**Task item**
Answer these questions using the text below.
1. Through which town in Italy does the tarantella trace parts of its origins?
2. For whom were the expense reimbursement forms and processes at the IT publisher designed?
3. In parallel with what should current processes be assessed?

I learned recently that the tarantella, a form of music and dance popular worldwide, traces parts of its origins through Taranto, Italy. There, the bite of a local spider, the one we now know as a tarantula, caused an hysterical condition ("tarantism") that could only be cured by frenzied dancing. For which music and a dance style were both created and promulgated across the region. The tarantella.
So basically, great music and dance might not exist at all were it not for bad or absent processes for accurate medical diagnosis or, if you will/must, root cause analysis.
I once worked at a publisher of media focused on information technology (IT). The expense reimbursement forms and processes in place at that company at the time harkened back to a much earlier, less technology-enabled period. The 1950s, say. Turns out those forms and processes had been designed by and for a supply purchasing manager who'd retired long before I got there and had to face the results of his work.
How best to avoid taking bad processes with you into the cloud (or wherever the future of your business lies)? Assess current processes in parallel with the assessment of current needs, goals and solutions I'm sure you and your colleagues are doing to inform your decisions about moving to the cloud. That process assessment should at minimum answer the following questions.

**Material supplied**

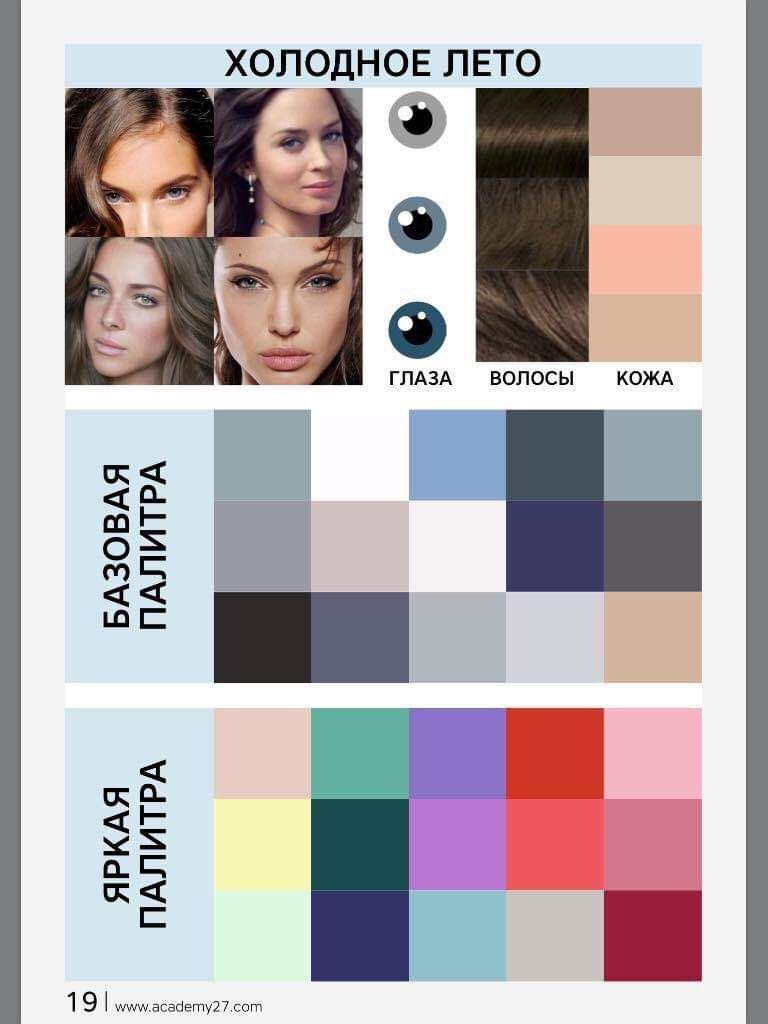Select the top hair texture sample
The height and width of the screenshot is (1024, 768).
(x=532, y=133)
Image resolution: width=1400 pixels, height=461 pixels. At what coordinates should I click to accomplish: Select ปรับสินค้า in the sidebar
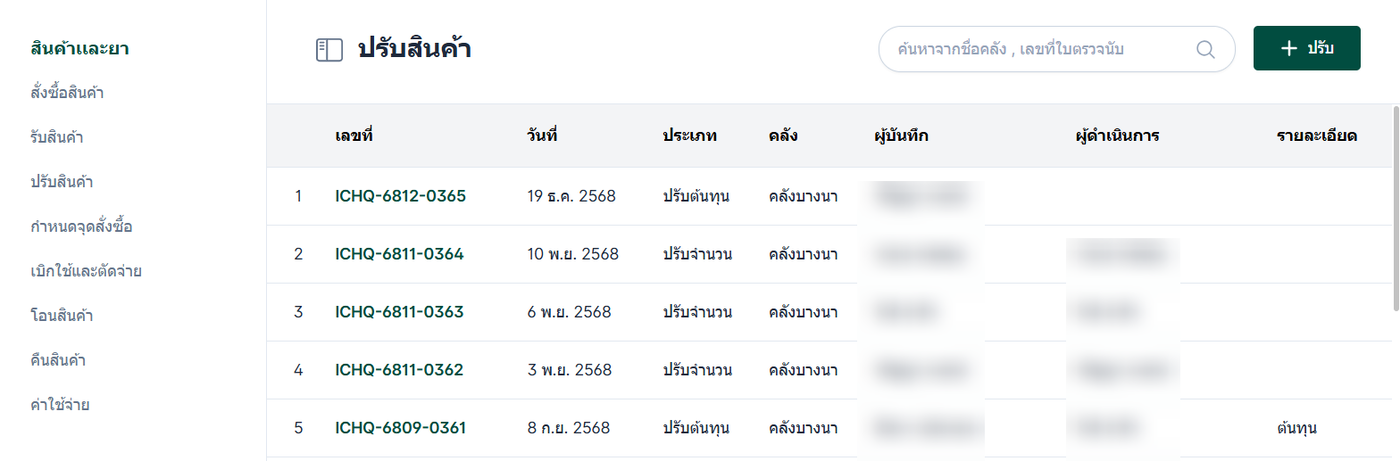pos(62,182)
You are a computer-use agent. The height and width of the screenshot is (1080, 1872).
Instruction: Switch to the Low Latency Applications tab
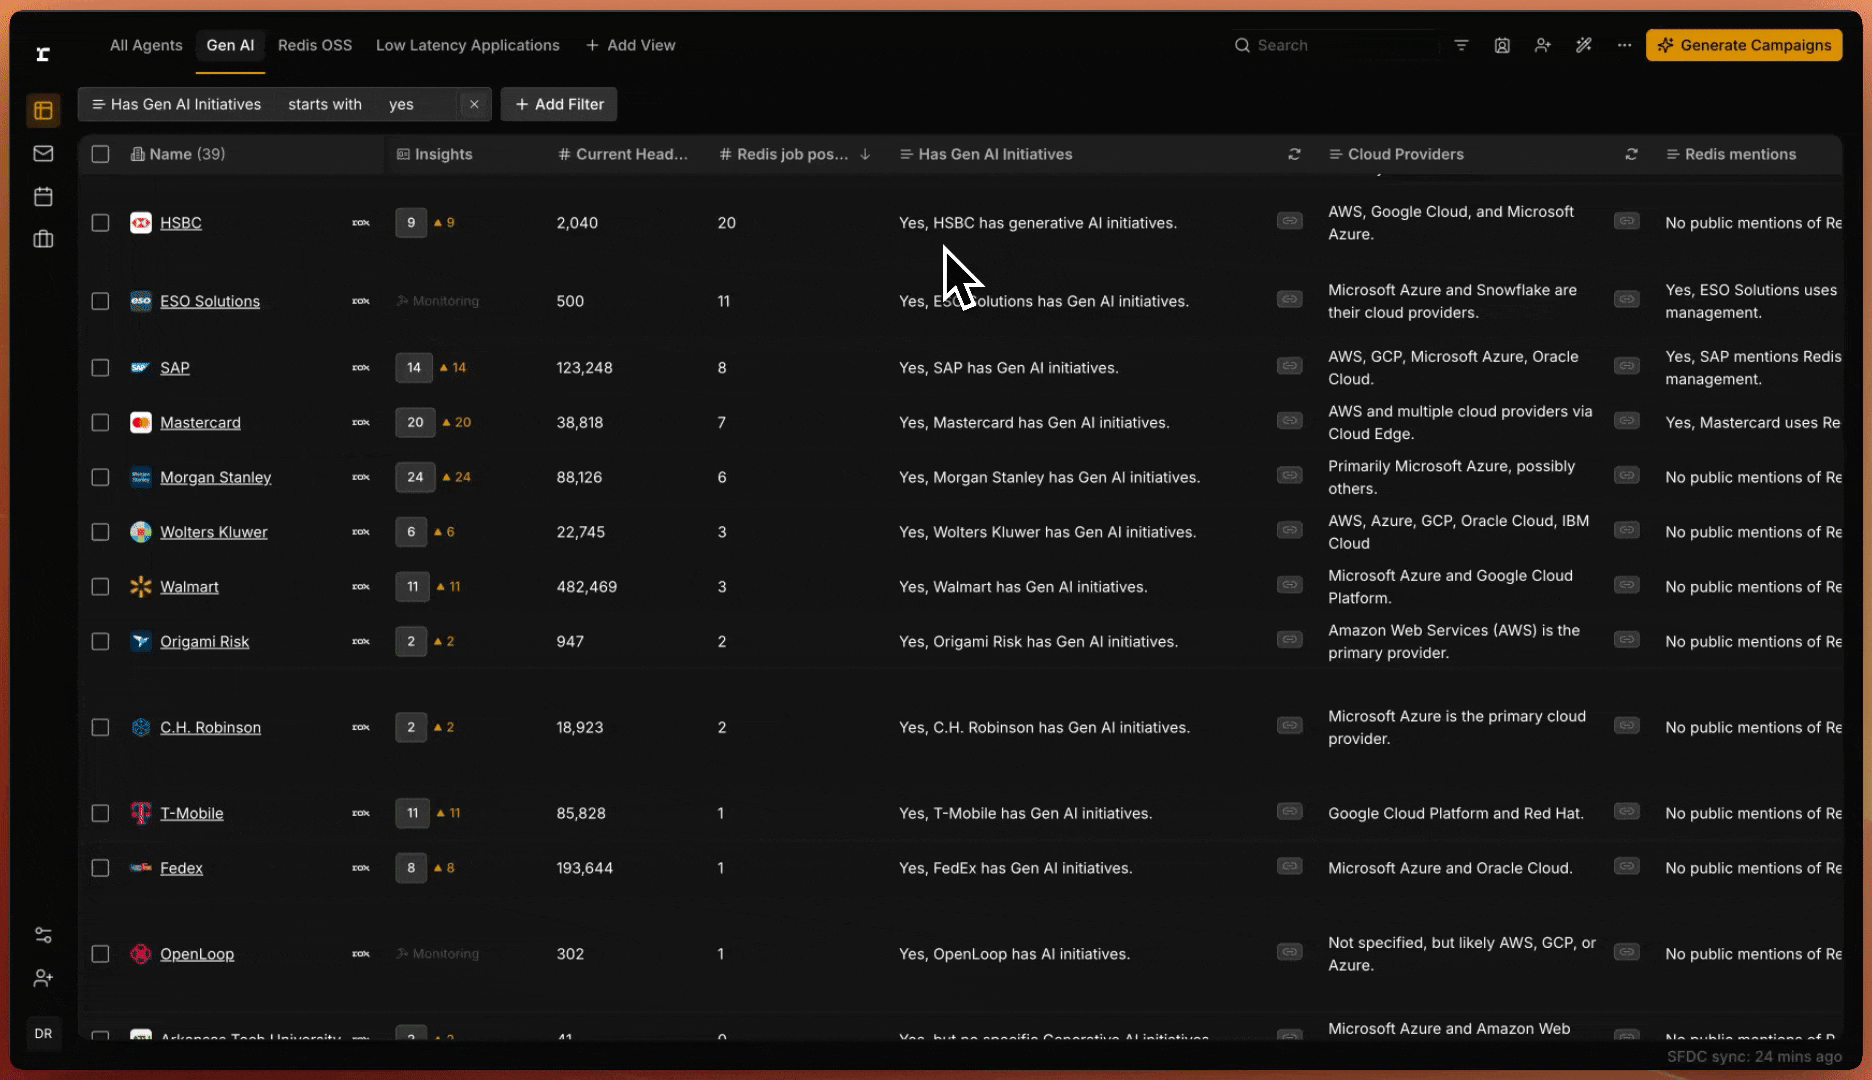pyautogui.click(x=467, y=45)
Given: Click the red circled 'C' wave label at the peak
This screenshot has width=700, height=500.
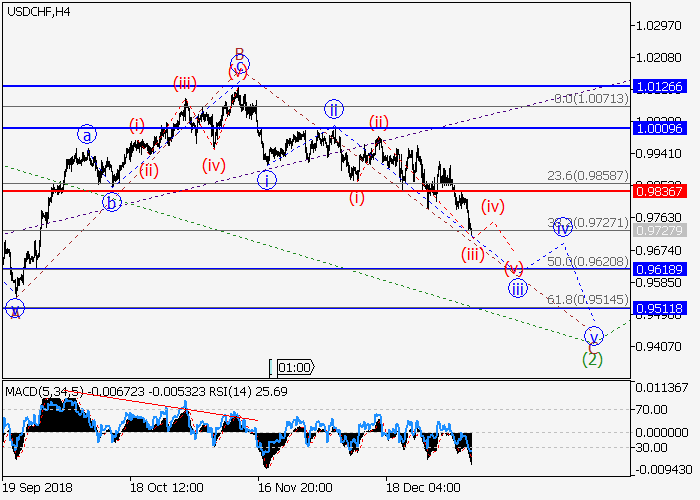Looking at the screenshot, I should tap(238, 69).
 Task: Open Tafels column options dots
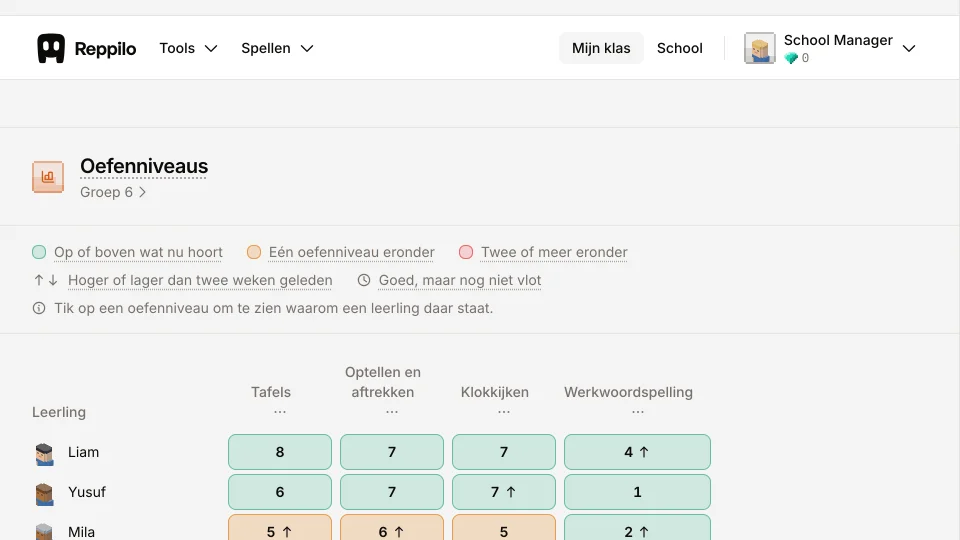pos(280,412)
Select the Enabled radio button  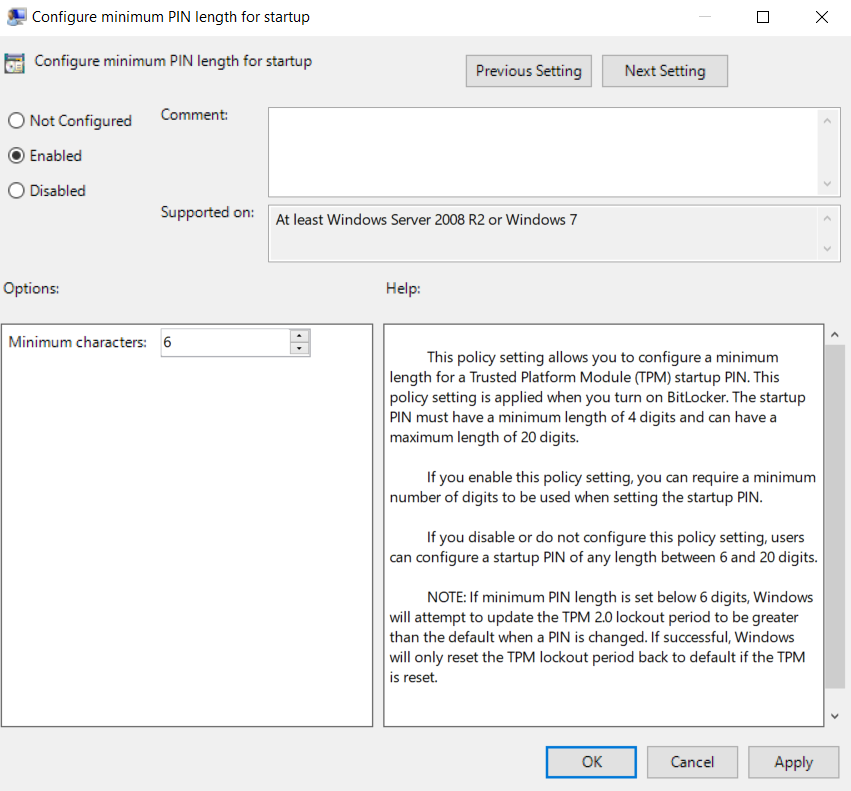(16, 155)
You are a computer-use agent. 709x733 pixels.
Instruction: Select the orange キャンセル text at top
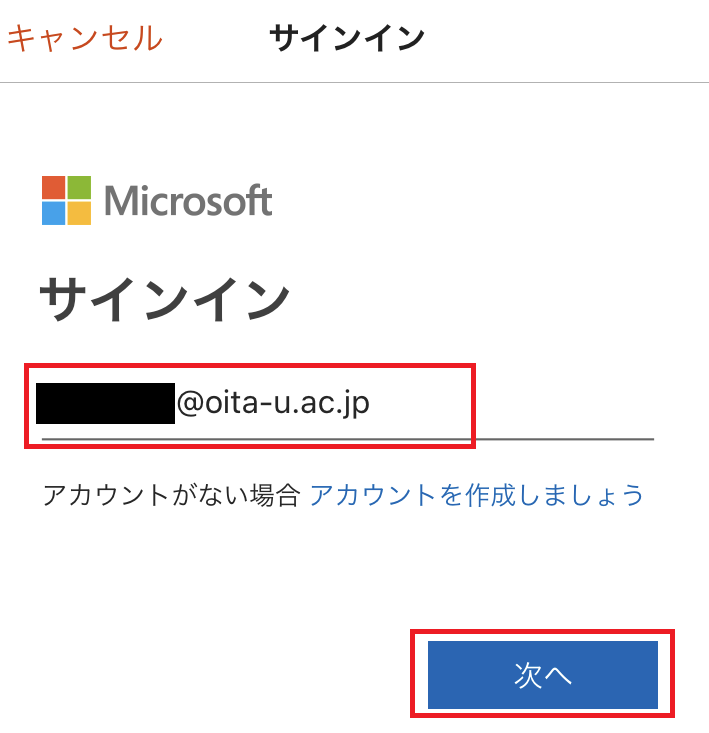85,38
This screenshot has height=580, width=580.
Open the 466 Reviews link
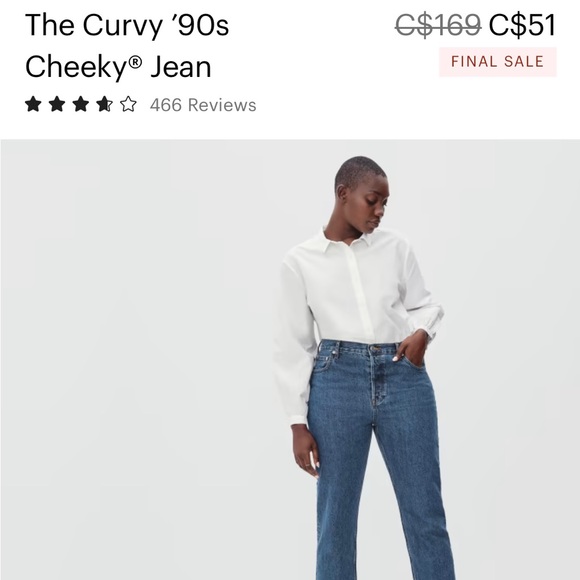tap(203, 105)
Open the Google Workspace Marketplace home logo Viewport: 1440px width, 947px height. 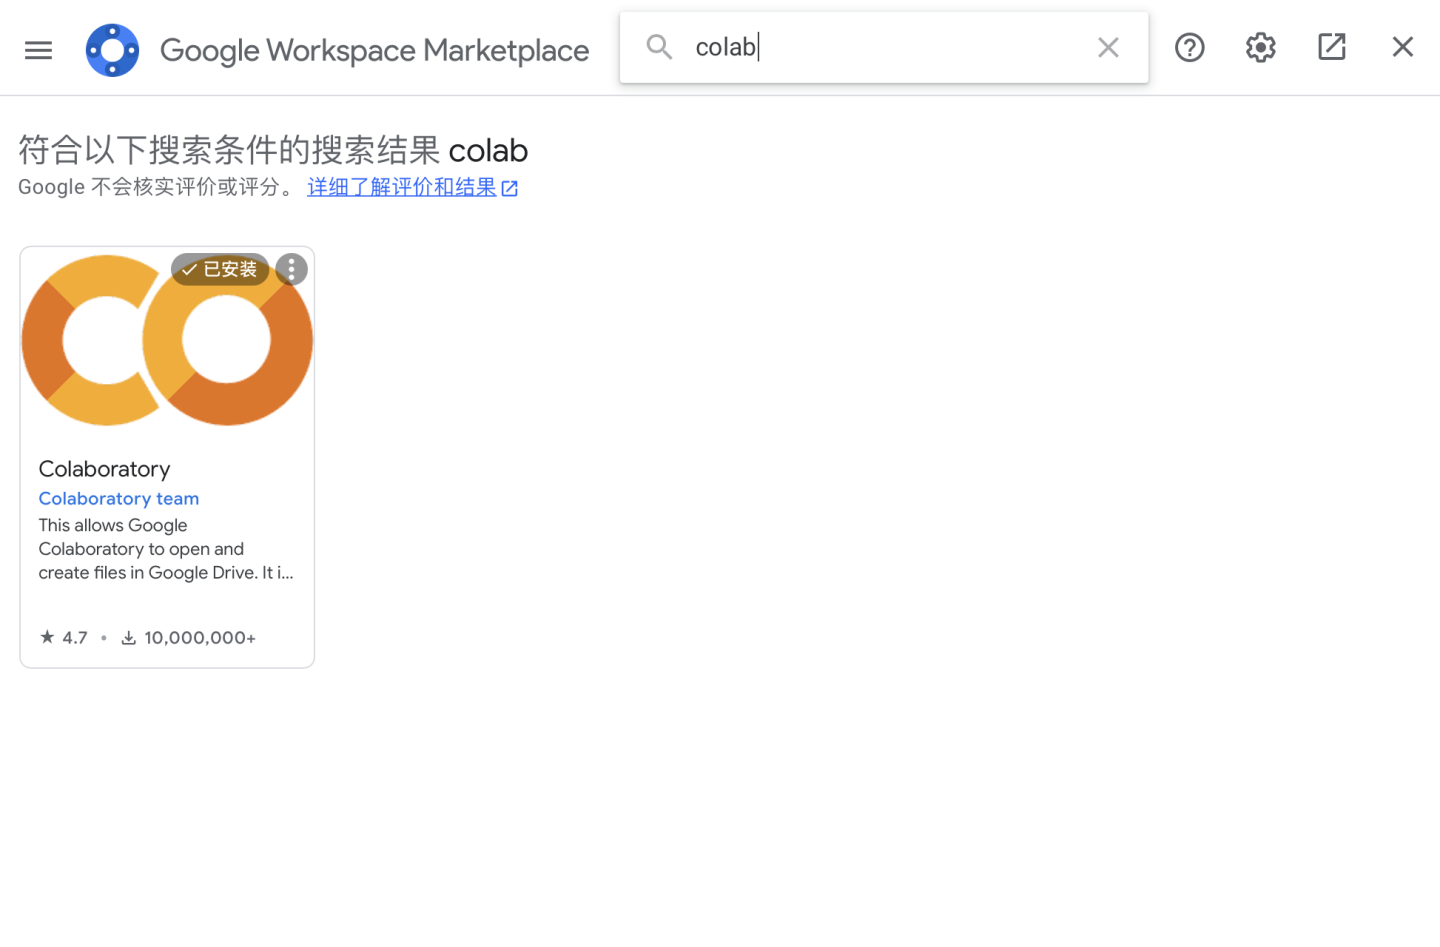(112, 49)

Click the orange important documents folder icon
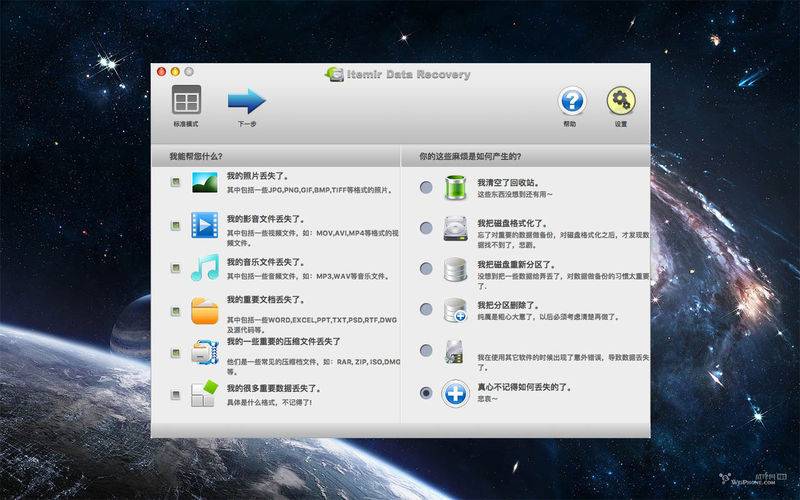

**Problem solution**
1. Taranto.
2. A supply purchasing manager, who also designed them and had retired long before the writer arrived.
3. The assessment of current needs, goals and solutions done to inform decisions about moving to the cloud.